→ Work instruction
Even where a line looks wrong, copy it exactly and include every entry.

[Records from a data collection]
□ □ □ □ □ □ □

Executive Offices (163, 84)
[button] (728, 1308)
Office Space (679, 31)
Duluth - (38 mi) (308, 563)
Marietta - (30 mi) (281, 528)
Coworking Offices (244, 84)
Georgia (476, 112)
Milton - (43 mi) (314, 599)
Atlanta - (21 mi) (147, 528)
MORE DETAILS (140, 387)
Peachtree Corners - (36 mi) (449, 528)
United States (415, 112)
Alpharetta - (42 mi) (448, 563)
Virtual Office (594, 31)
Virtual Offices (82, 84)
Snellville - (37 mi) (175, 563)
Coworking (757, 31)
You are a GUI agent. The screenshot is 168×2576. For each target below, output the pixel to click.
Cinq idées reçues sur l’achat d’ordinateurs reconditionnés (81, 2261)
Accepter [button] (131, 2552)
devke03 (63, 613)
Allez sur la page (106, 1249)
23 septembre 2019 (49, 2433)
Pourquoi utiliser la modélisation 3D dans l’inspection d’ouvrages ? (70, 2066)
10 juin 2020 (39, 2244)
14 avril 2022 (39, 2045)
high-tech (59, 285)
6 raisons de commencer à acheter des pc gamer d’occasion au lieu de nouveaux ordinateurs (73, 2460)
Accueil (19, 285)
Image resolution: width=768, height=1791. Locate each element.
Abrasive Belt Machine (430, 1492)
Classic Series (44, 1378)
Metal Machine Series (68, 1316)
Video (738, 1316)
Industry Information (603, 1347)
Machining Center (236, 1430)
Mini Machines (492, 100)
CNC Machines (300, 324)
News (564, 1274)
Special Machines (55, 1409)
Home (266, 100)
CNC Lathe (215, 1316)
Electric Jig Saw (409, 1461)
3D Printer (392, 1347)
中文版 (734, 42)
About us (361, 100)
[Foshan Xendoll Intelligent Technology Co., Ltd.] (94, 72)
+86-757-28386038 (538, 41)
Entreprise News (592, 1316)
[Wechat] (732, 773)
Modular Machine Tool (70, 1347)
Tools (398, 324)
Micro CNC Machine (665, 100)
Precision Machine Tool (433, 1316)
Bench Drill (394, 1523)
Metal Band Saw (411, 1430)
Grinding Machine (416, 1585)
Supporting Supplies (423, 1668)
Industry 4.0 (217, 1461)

□ □ □ □ □ □ □

→ Written solution
Executive Offices (163, 84)
[button] (728, 1308)
Office Space (679, 31)
Duluth - (38 mi) (308, 563)
Marietta - (30 mi) (281, 528)
Coworking Offices (244, 84)
Georgia (476, 112)
Milton - (43 mi) (314, 599)
Atlanta - (21 mi) (147, 528)
MORE DETAILS (140, 387)
Peachtree Corners - (36 mi) (449, 528)
United States (415, 112)
Alpharetta - (42 mi) (448, 563)
Virtual Office (594, 31)
Virtual Offices (82, 84)
Snellville - (37 mi) (175, 563)
Coworking (757, 31)
You are a GUI agent. The screenshot is 168×2576. For each target below, output the pixel to click.
Cinq idées reçues sur l’achat d’ordinateurs reconditionnés (81, 2261)
Accepter [button] (131, 2552)
devke03 (63, 613)
Allez sur la page (106, 1249)
23 septembre 2019 (49, 2433)
Pourquoi utiliser la modélisation 3D dans l’inspection d’ouvrages ? (70, 2066)
10 juin 2020 (39, 2244)
14 avril 2022 (39, 2045)
high-tech (59, 285)
6 raisons de commencer à acheter des pc gamer d’occasion au lieu de nouveaux ordinateurs (73, 2460)
Accueil (19, 285)
Image resolution: width=768, height=1791. Locate each element.
Abrasive Belt Machine (430, 1492)
Classic Series (44, 1378)
Metal Machine Series (68, 1316)
Video (738, 1316)
Industry Information (603, 1347)
Machining Center (236, 1430)
Mini Machines (492, 100)
CNC Machines (300, 324)
News (564, 1274)
Special Machines (55, 1409)
Home (266, 100)
CNC Lathe (215, 1316)
Electric Jig Saw (409, 1461)
3D Printer (392, 1347)
中文版 (734, 42)
About us (361, 100)
[Foshan Xendoll Intelligent Technology Co., Ltd.] (94, 72)
+86-757-28386038 (538, 41)
Entreprise News (592, 1316)
[Wechat] (732, 773)
Modular Machine Tool (70, 1347)
Tools (398, 324)
Micro CNC Machine (665, 100)
Precision Machine Tool (433, 1316)
Bench Drill (394, 1523)
Metal Band Saw (411, 1430)
Grinding Machine (416, 1585)
Supporting Supplies (423, 1668)
Industry 4.0 (217, 1461)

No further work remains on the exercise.